» DIRECTIONS: Please copy the records below word for word, from their start up to and including the line containing "coordinates (490, 314).", and leave the pictures out.

» ENTRIES PROVIDED:
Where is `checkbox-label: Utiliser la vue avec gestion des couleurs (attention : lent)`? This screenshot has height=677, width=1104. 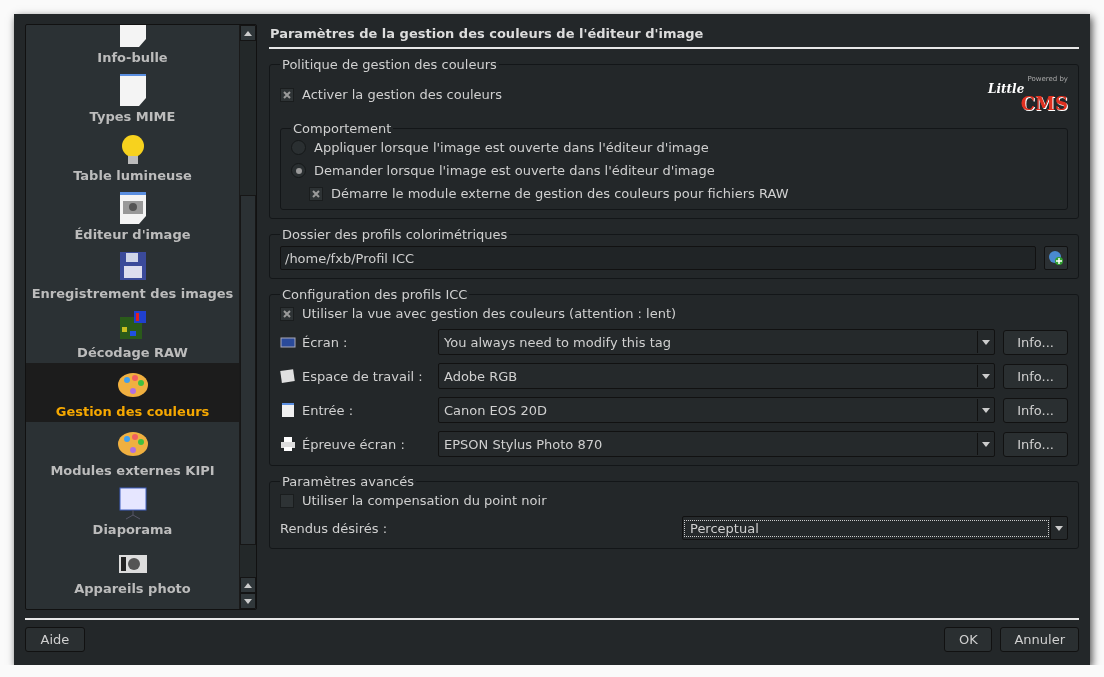
checkbox-label: Utiliser la vue avec gestion des couleurs (attention : lent) is located at coordinates (490, 314).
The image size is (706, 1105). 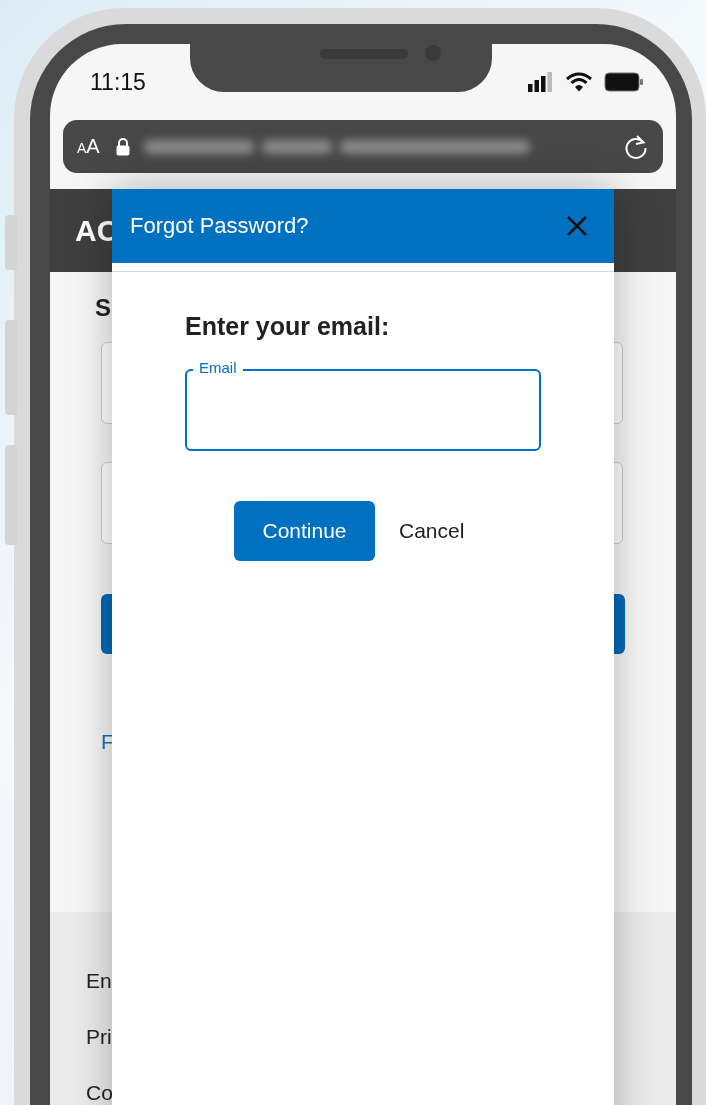 I want to click on continue-button: Continue, so click(x=304, y=531).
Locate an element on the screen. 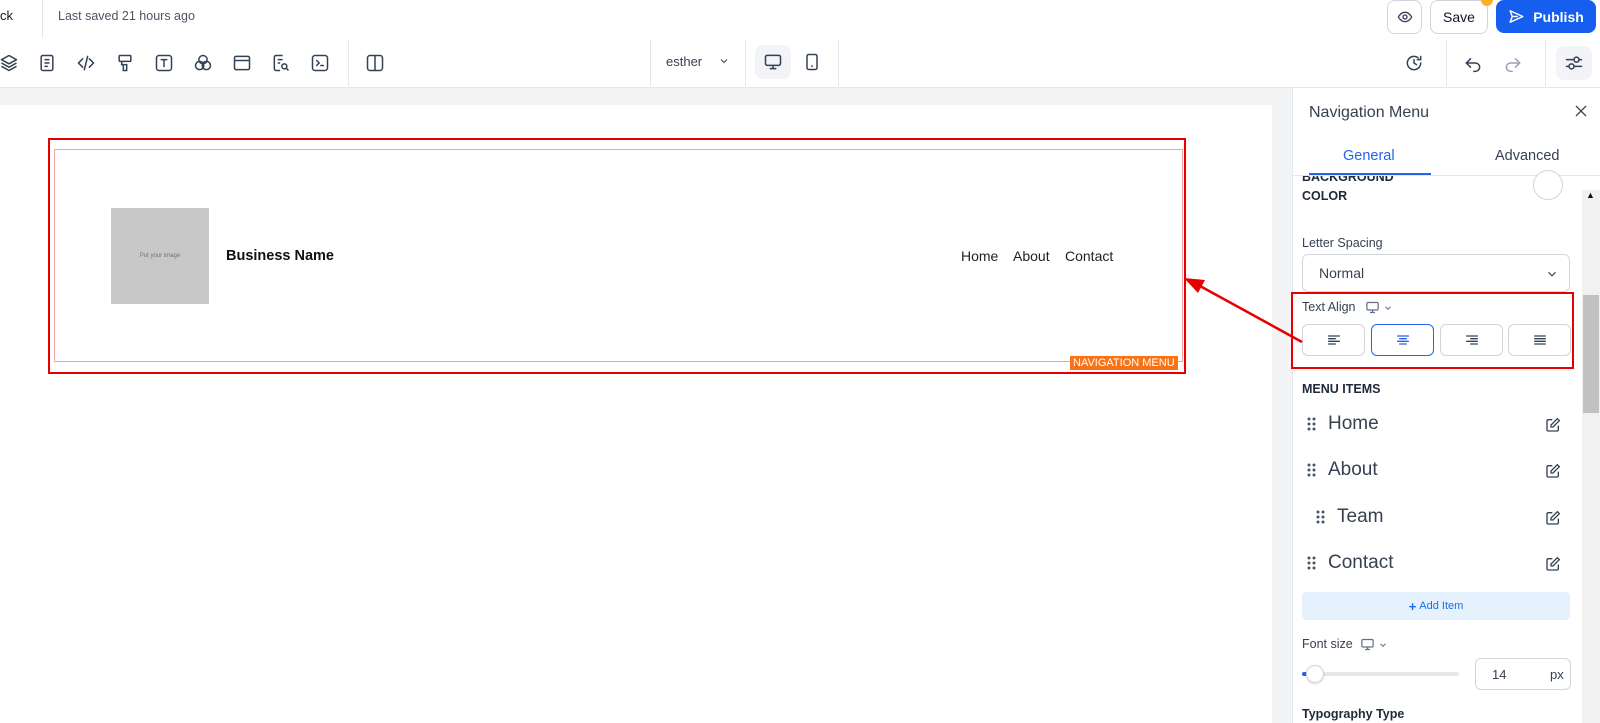  letter-spacing-label: Letter Spacing is located at coordinates (1342, 243).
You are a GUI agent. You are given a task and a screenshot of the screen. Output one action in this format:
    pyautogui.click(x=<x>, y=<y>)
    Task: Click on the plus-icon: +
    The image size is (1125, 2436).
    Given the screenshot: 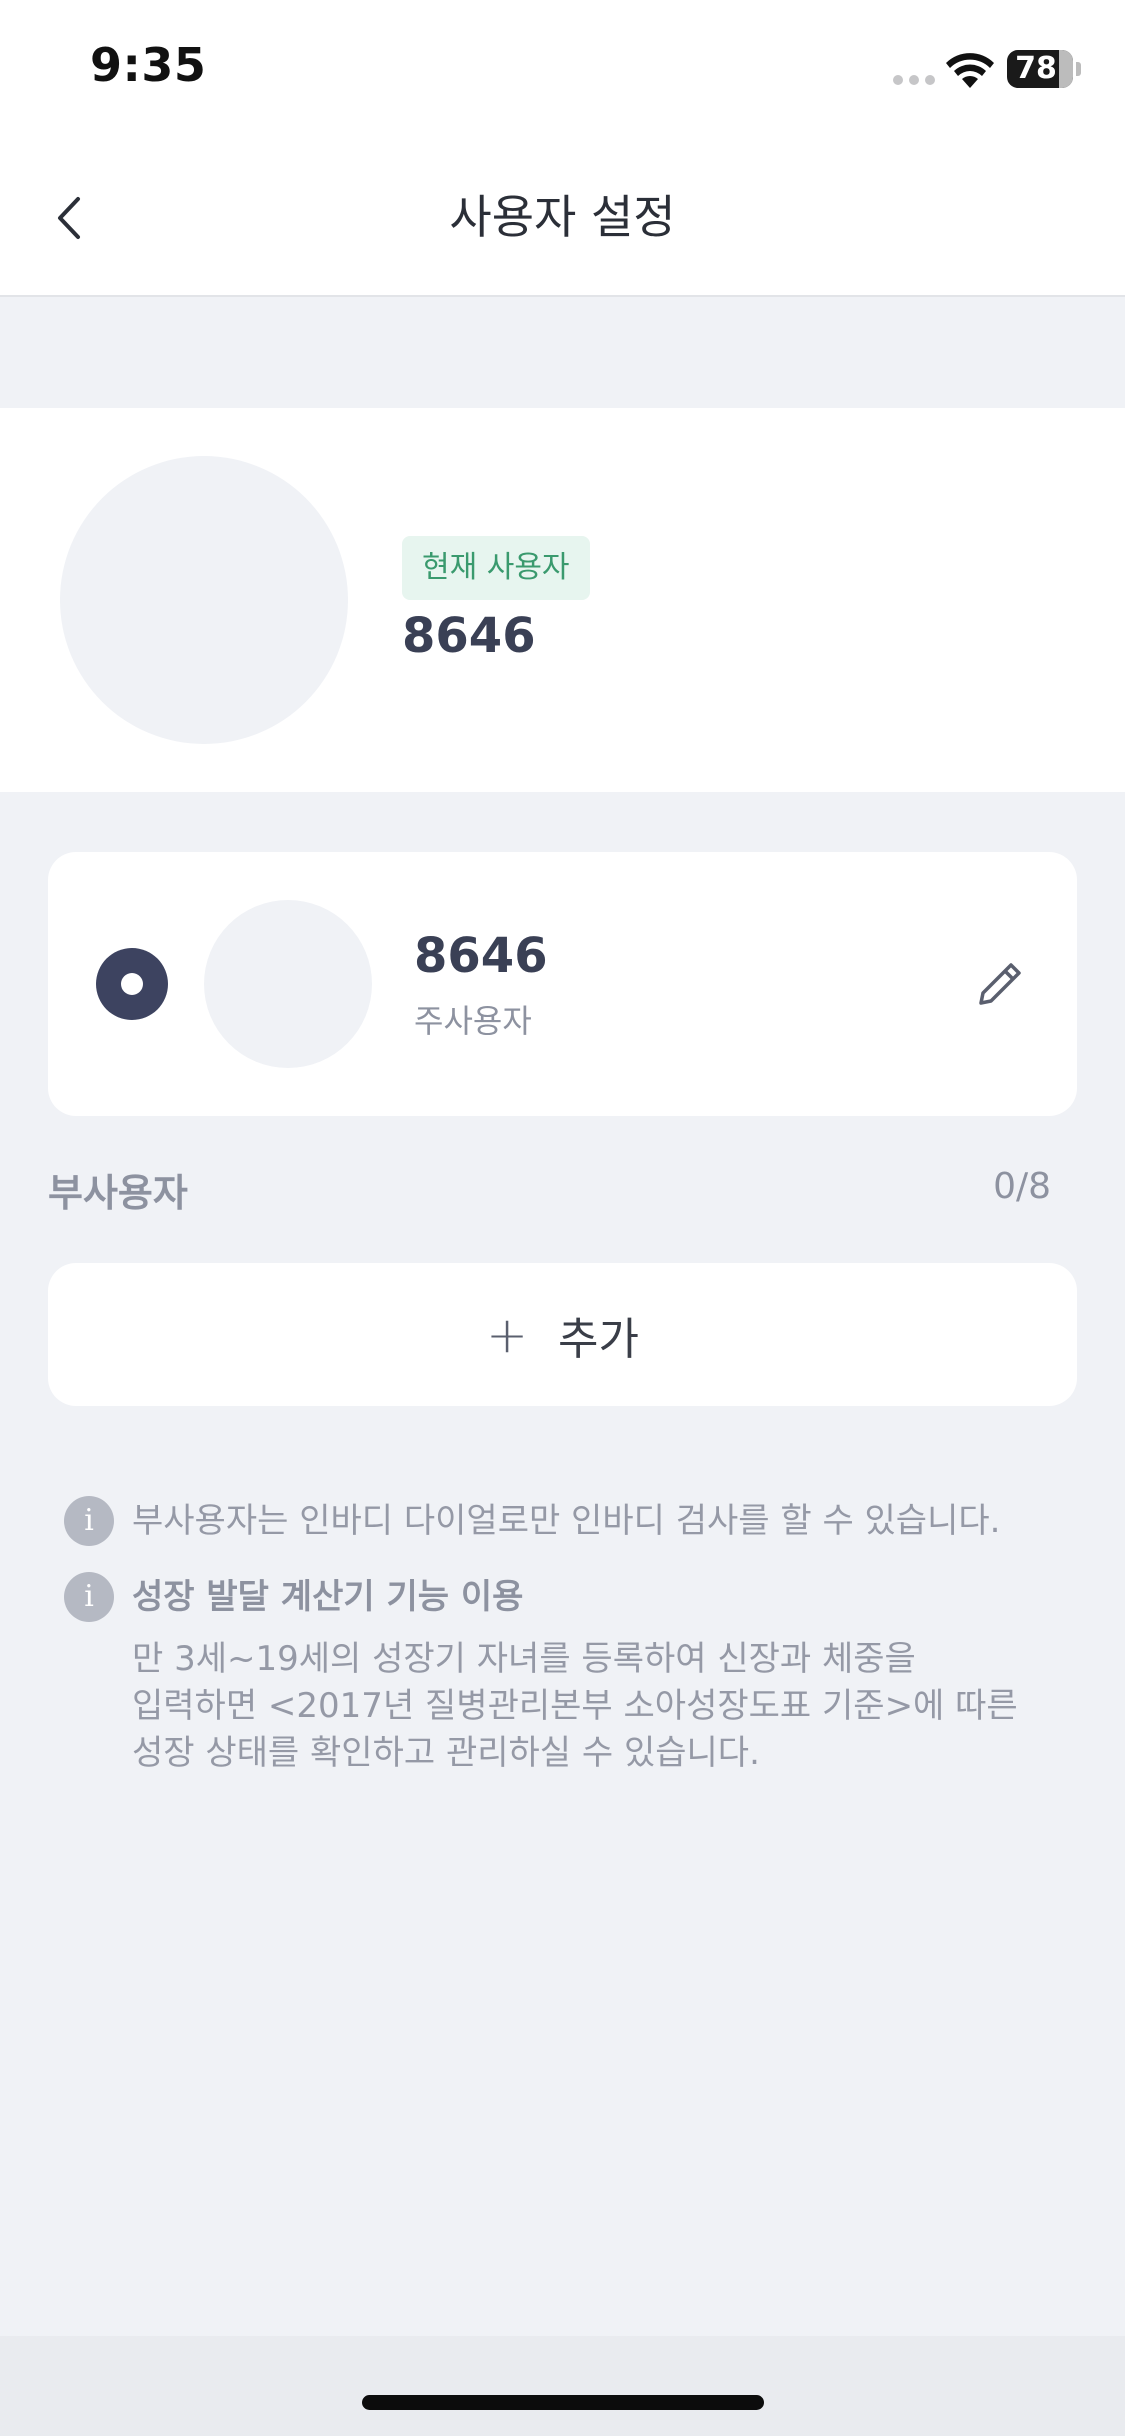 What is the action you would take?
    pyautogui.click(x=507, y=1334)
    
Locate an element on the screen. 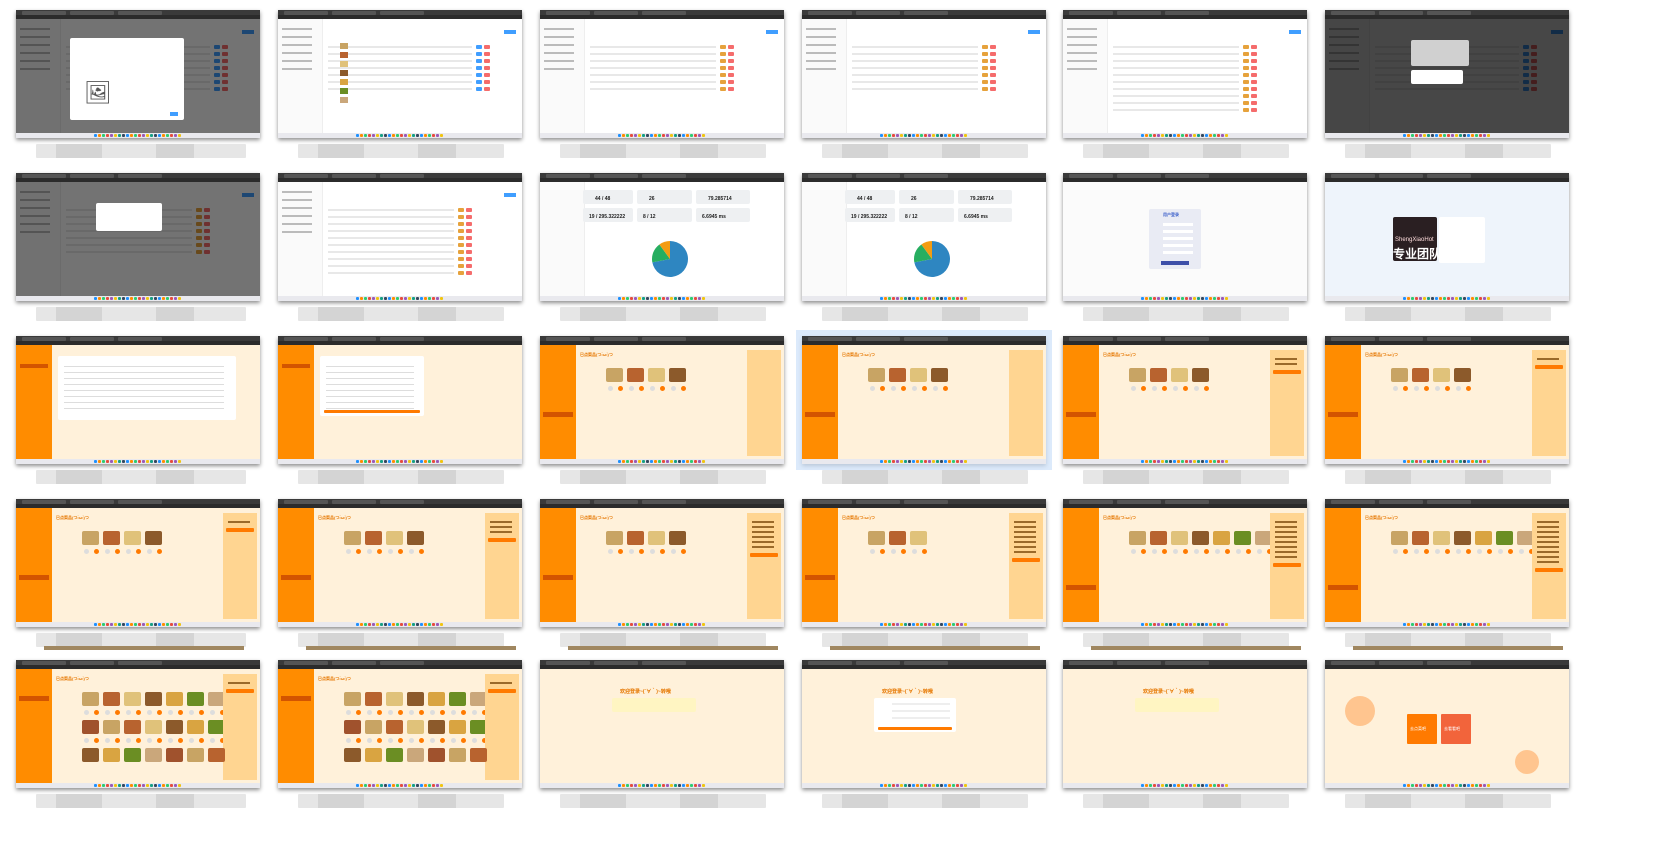 The height and width of the screenshot is (866, 1660). thumbnail-food-4: 已点菜品(つ•̀ω•́)つ is located at coordinates (662, 400).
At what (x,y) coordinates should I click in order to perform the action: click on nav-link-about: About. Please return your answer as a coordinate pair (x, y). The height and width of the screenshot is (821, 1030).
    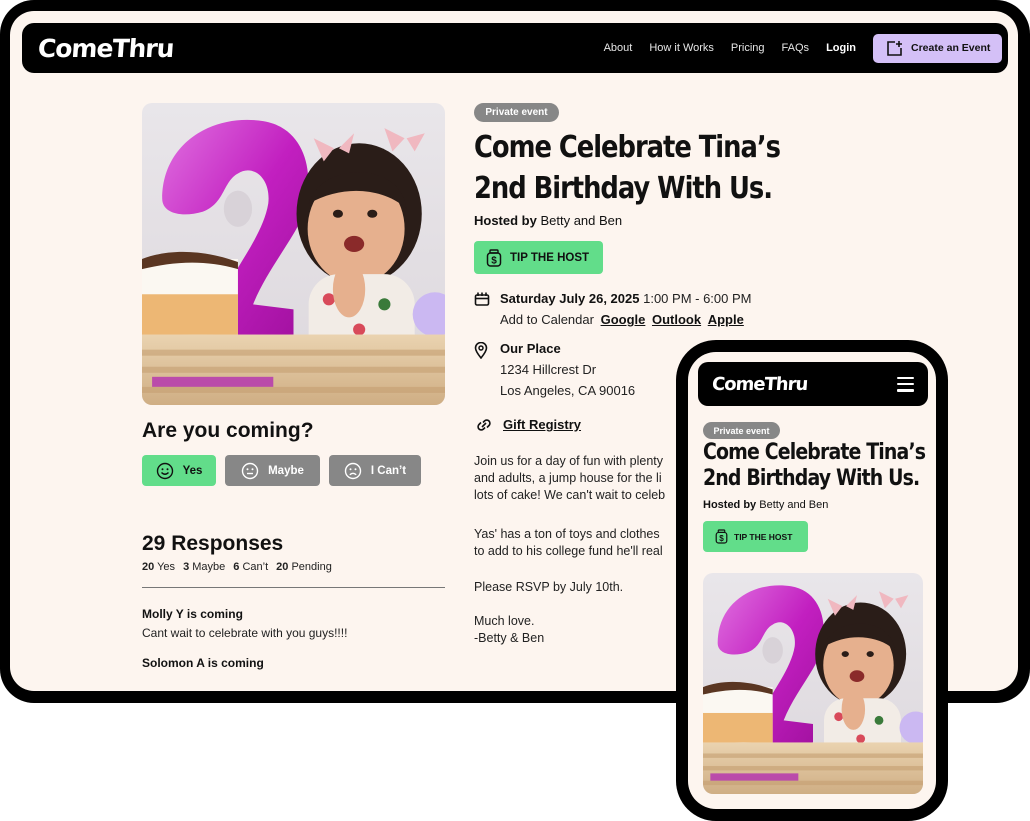
    Looking at the image, I should click on (618, 48).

» ANSWER SECTION:
Where is `checkbox-label: Utiliser la vue avec gestion des couleurs (attention : lent)`? This screenshot has height=677, width=1104. 
checkbox-label: Utiliser la vue avec gestion des couleurs (attention : lent) is located at coordinates (490, 314).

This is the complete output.